◆ **RECORDS FOR THIS EXERCISE**
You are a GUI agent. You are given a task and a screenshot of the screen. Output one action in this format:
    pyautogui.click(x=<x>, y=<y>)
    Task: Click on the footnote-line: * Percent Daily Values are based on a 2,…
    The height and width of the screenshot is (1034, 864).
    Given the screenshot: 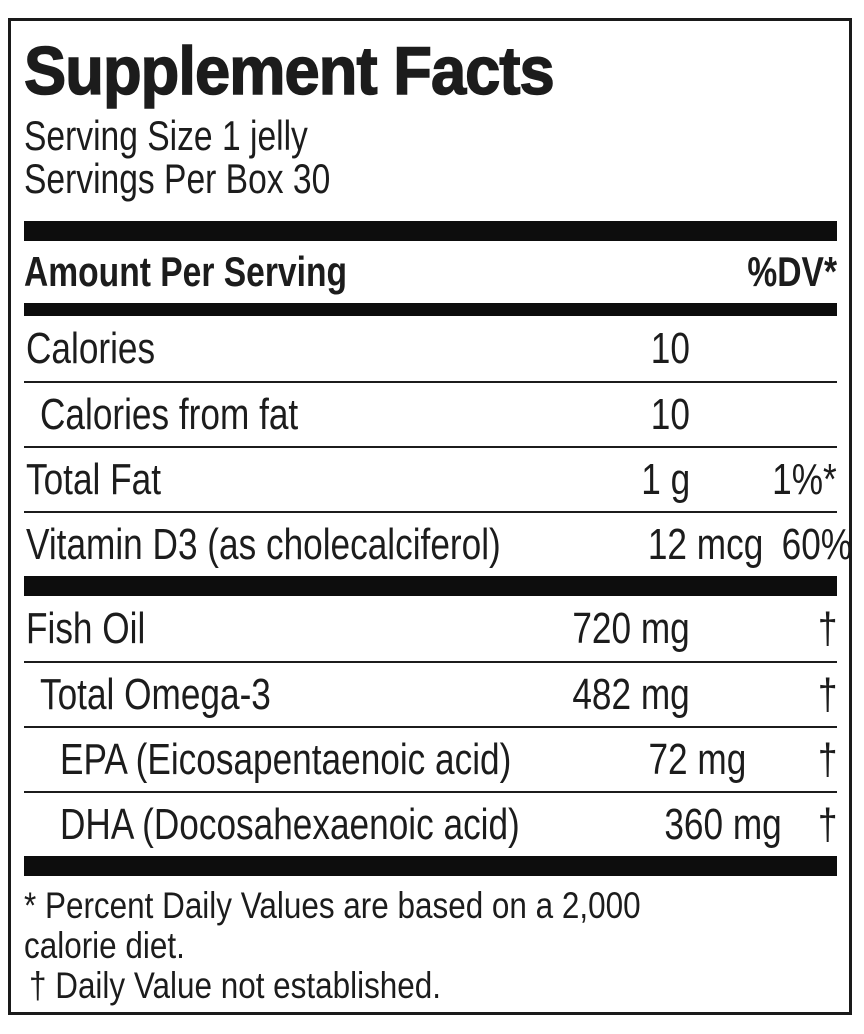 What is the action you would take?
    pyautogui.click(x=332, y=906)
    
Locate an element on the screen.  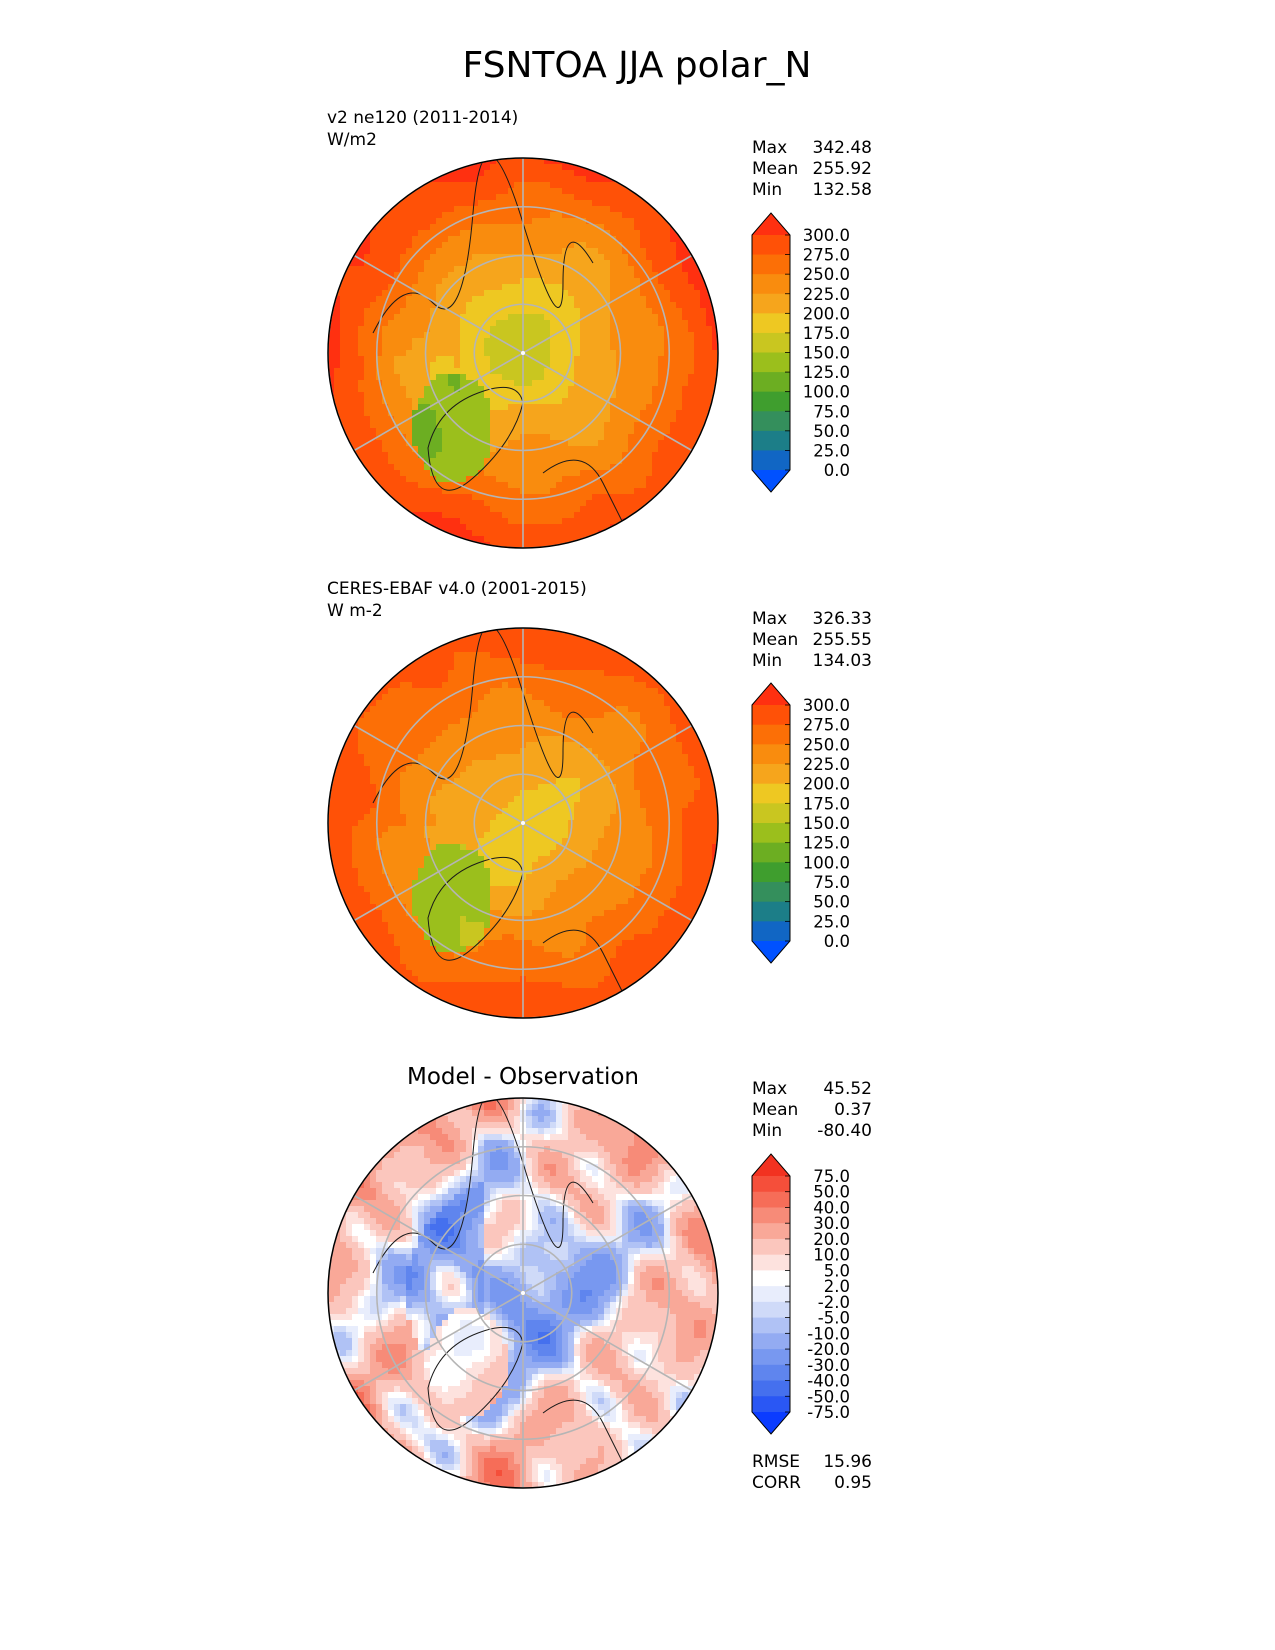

◆ **WORK ITEM**
Quote the listing above word for word, from its first line through the line containing "Task: Click on".

◆ **WRITTEN ANSWER**
You are a GUI agent. You are given a task and a screenshot of the screen. Output one action in this format:
    pyautogui.click(x=<x>, y=<y>)
    Task: Click on the footnote-line: * Percent Daily Values are based on a 2,…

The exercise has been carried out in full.